Ein Platz an der Sonne? Nein! Ostasien, Nordamerika und Chile – Hortensien kommen aus gemäßigten Waldgebieten mit kühlen Sommern und milden Wintern. Das erklärt ihre Vorliebe für halbschattige Orte mit tiefgründig-nahrhafter, feuchter und gerne saurer Erde. Sie sollten gar nicht erst versuchen, Hortensien die Sonne schmackhaft zu machen. Von 12 bis 17 Uhr sollte es schattig sein. Sonst werden sie auch bei satten Wassergaben auf Dauer nicht glücklich. Nur Rispen-Hortensien reagieren bei Trockenheit nicht gleich beleidigt.
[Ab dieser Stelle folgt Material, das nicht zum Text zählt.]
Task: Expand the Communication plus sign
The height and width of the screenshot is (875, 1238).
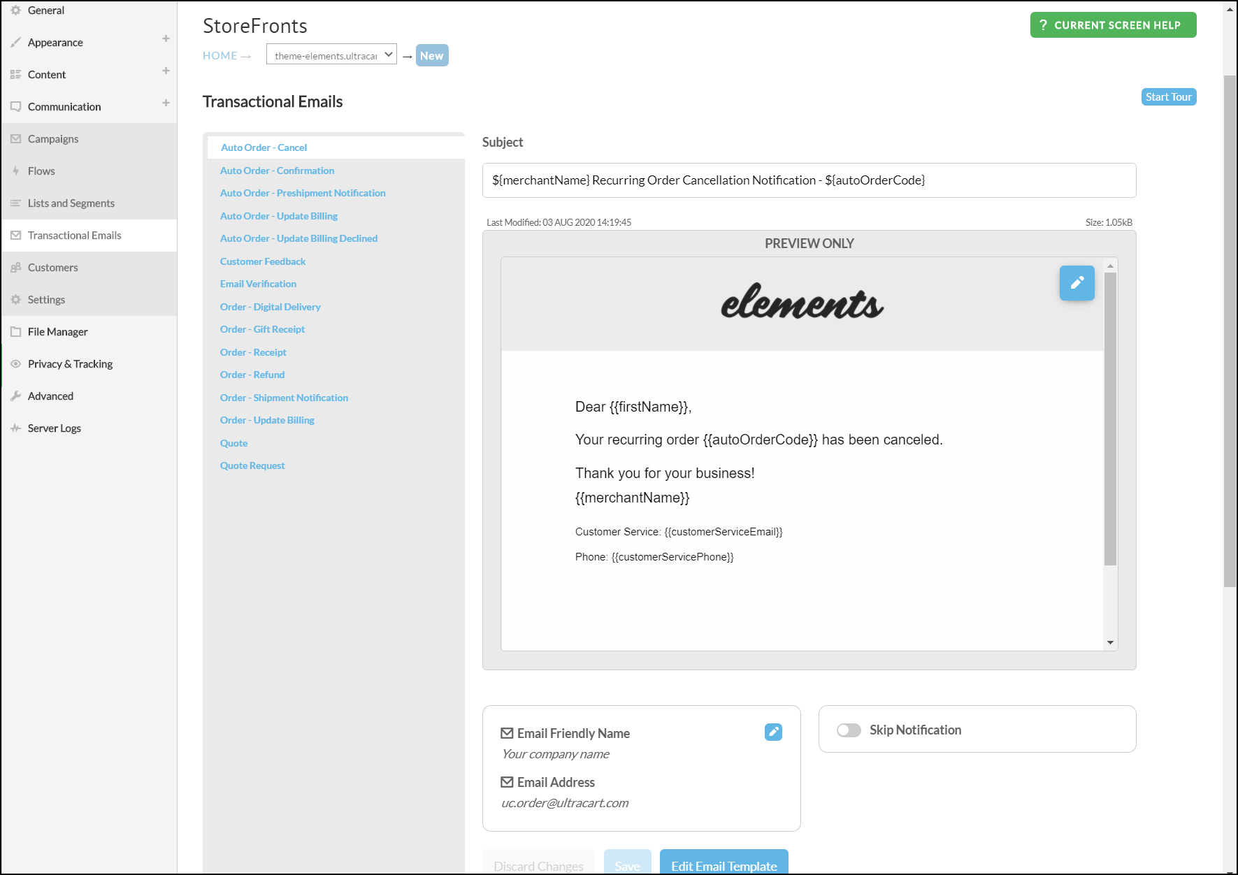Action: click(166, 103)
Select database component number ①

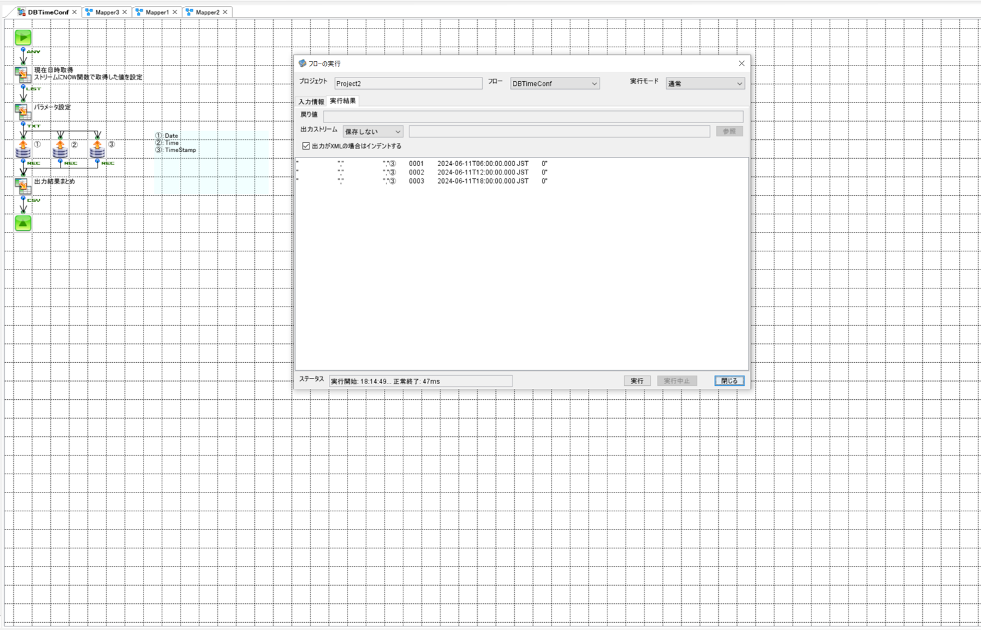pos(23,149)
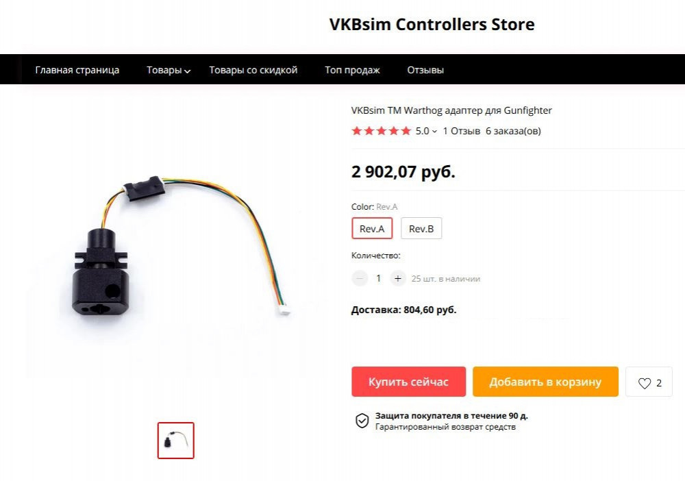Click VKBsim Controllers Store title
Image resolution: width=685 pixels, height=481 pixels.
click(x=432, y=25)
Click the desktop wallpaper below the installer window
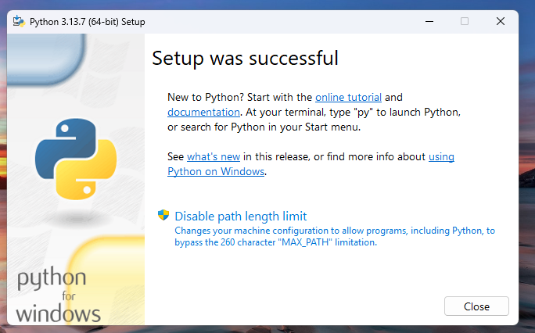 [x=266, y=328]
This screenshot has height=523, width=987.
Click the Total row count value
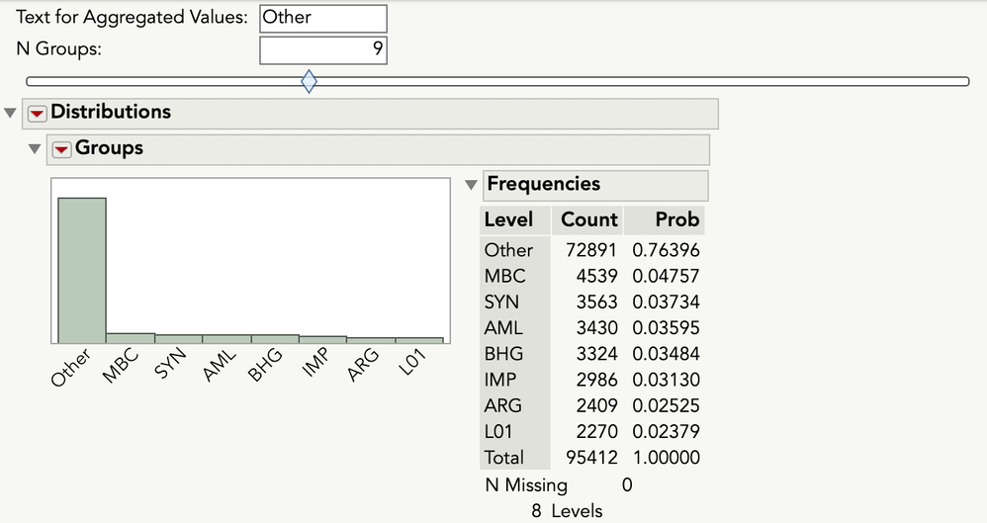(592, 458)
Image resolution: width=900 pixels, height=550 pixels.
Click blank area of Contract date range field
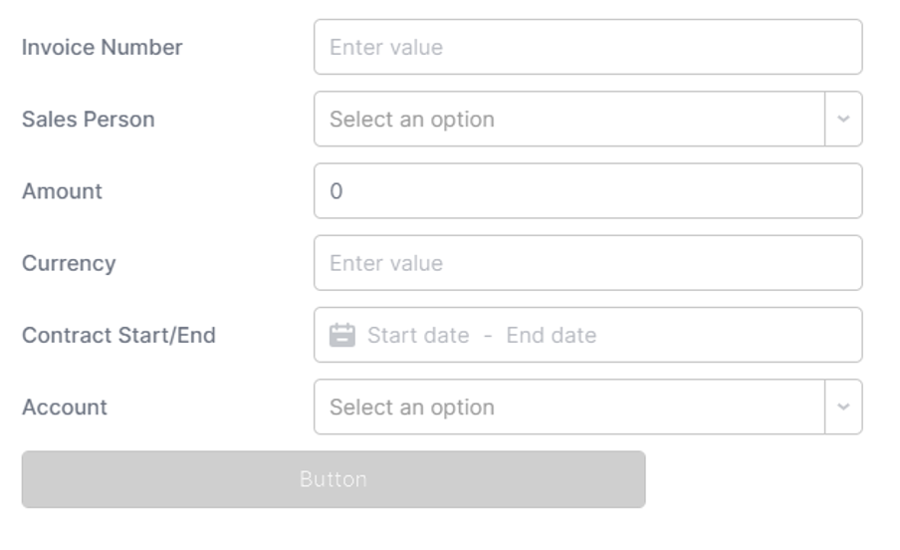click(x=729, y=335)
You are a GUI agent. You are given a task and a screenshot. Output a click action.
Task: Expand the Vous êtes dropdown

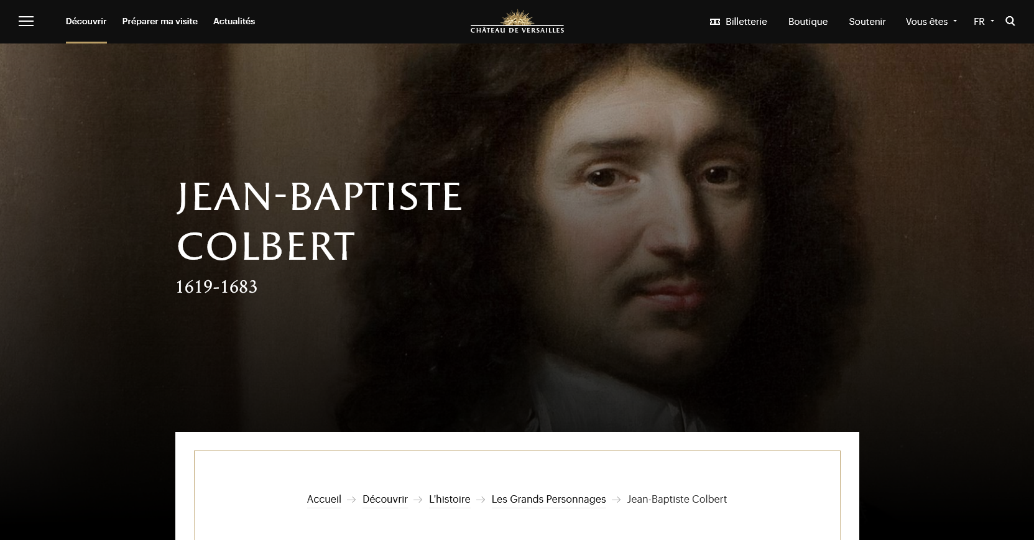coord(931,22)
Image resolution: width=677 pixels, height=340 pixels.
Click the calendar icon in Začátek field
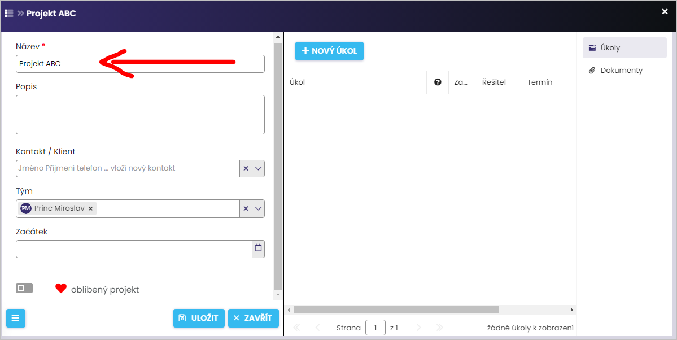[x=258, y=248]
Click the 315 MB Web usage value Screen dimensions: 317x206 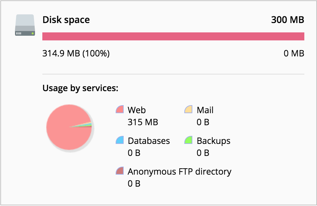click(x=143, y=122)
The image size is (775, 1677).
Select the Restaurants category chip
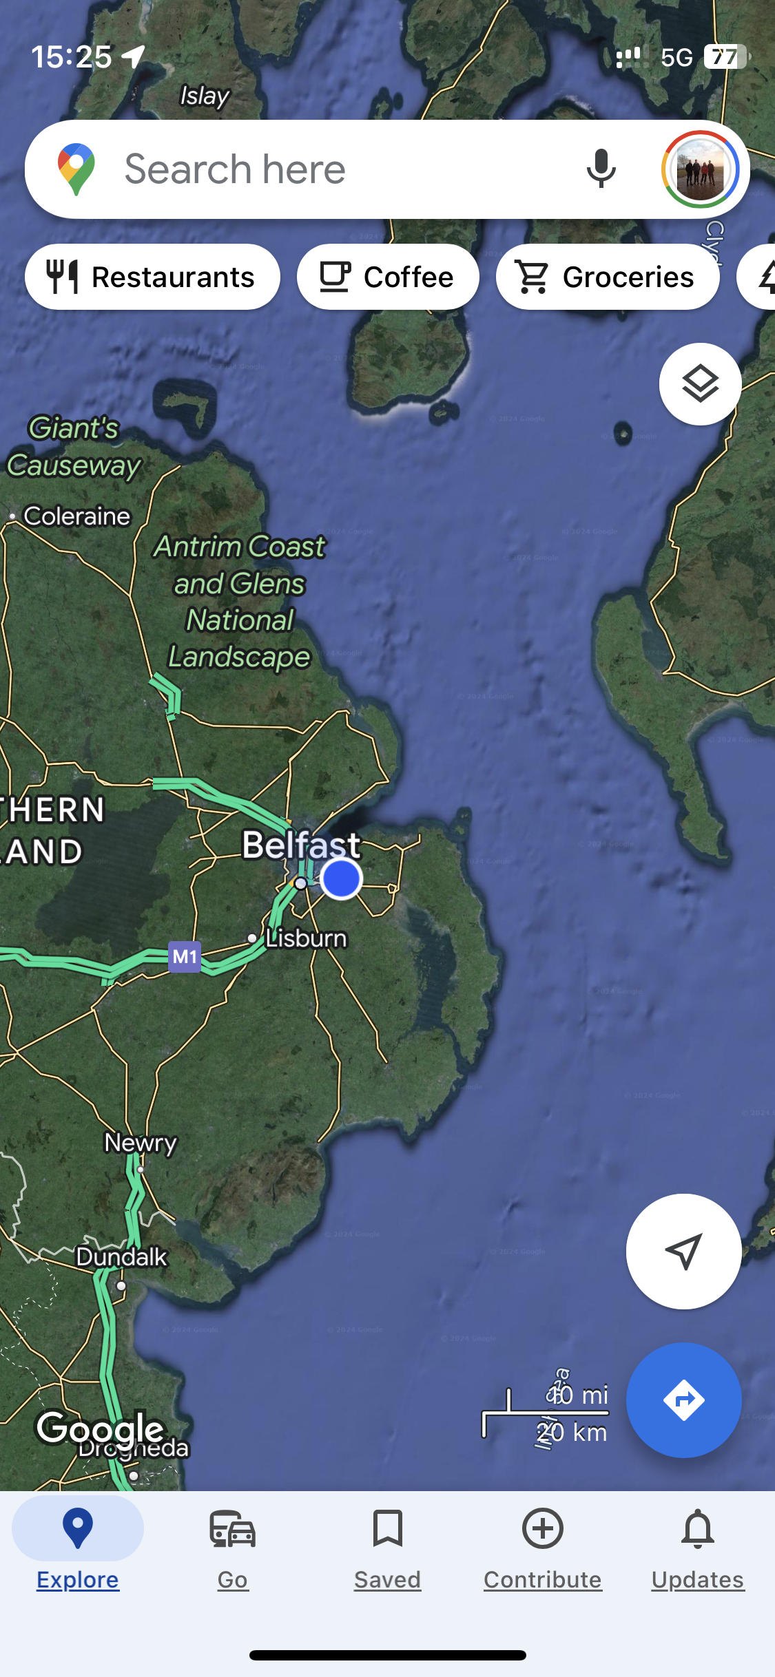(x=152, y=277)
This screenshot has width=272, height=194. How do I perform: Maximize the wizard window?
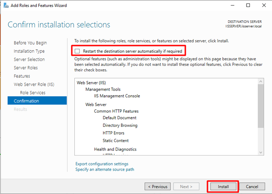click(248, 5)
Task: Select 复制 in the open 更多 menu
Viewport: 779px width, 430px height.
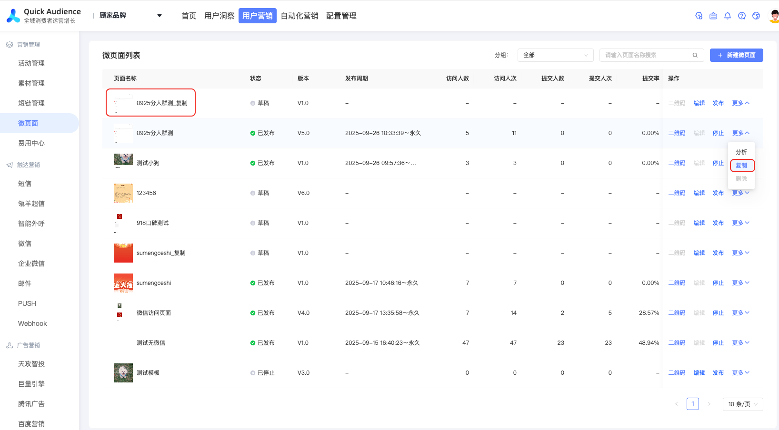Action: click(741, 166)
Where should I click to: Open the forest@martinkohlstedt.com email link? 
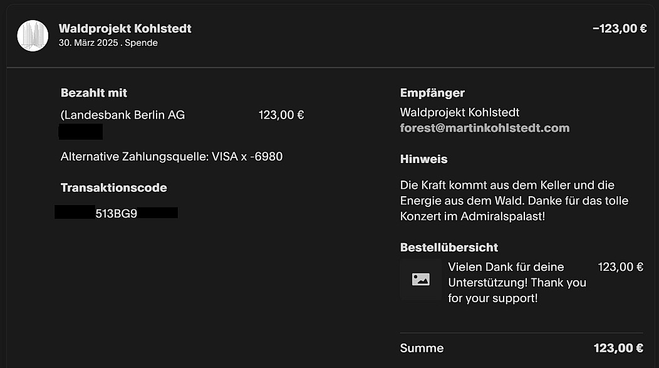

Alle anderen Hortensien sind Schluckspechte und brauchen sehr viel Wasser – am besten kalkarmes Regenwasser.
Wenn Sie auf eine regelmäßige Wasserversorgung und den richtigen Standort achten, sind Hortensien aber sehr pflegeleicht und begeistern im Beet oder im Kübel mit monatelanger Blüte.
Wann blüht die Bauernhortensie?
Bauernhortensien blühen den ganzen Sommer über von Juni bis Oktober, je nach Sorte und Boden – der pH-Wert bestimmt mit über die Blütenfarbe – in Weiß, Pink, Blau oder Zwischentönen. Besonders spektakulär ist der Farbwechsel der großen, je nach Sorte ball- oder schirmförmigen Blütenrispen beim Verblühen im Herbst.
Danach wirft der Strauch seine Blätter ab. Allerdings bildet er schon vor dem Winter die neuen Knospen fürs kommende Frühjahr, sodass beim Zurückschneiden, sofern überhaupt nötig, Vorsicht geboten ist.